### Task details
Using the economic commentary below, explain in one to three sentences why central banks, in the author's account, were led into "manifold folly."

### Excerpt
§
When Sir Isaac Newton inadvertently set in motion our present economic calamity, he did so by postulating that to every action this is an opposed and equal reaction. He never knew that central banks, bound by his “law” would find themselves compelled to engage in manifold folly by falsely misdiagnosing the action (the mortgage crisis rather than a destructive, dehumanized consumer debt cycle propped up by careless leverage policy which turned real estate into ATMs) leading to an insanity where recovery came from further indebting the taxpayer by bailing out AIG and providing year end bonuses for bankers who actually made their earnings on fee income derived from moving bail-out funds between themselves! We have a malignancy of ignorance and, courtesy of the market reporting media, we have the evangelists for the cult of impulsive greed chanting incantations at such a frenzy that if you wanted to find the truth…wow, I’m exhausted.
§
### Given information

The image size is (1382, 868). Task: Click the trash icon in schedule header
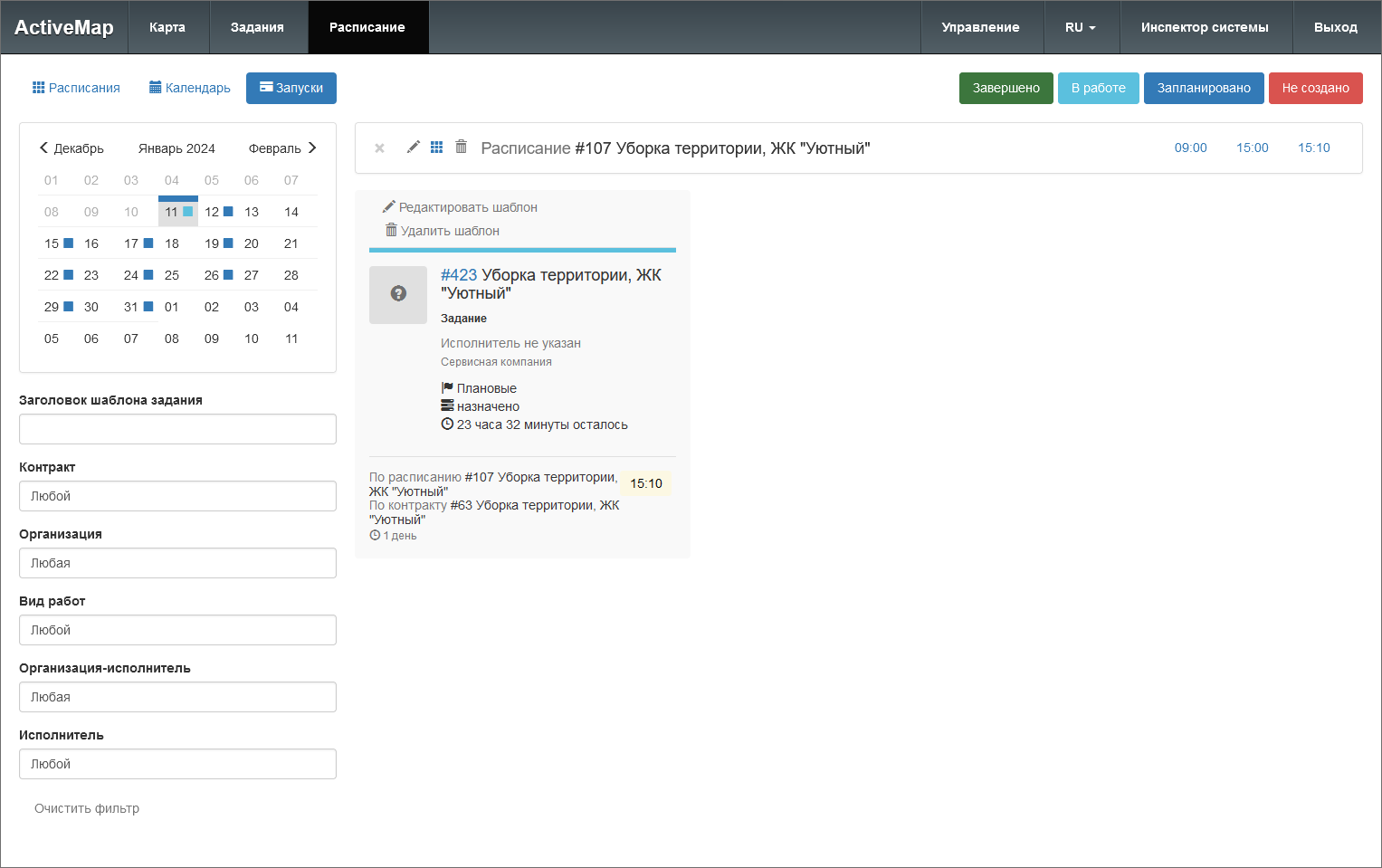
§
### Written answer
According to the commentary, central banks were bound by Newton's "law" of equal and opposite reaction and misdiagnosed the action behind the crisis. They took it to be the mortgage crisis, when it was actually a destructive, dehumanized consumer debt cycle propped up by careless leverage policy that turned real estate into ATMs.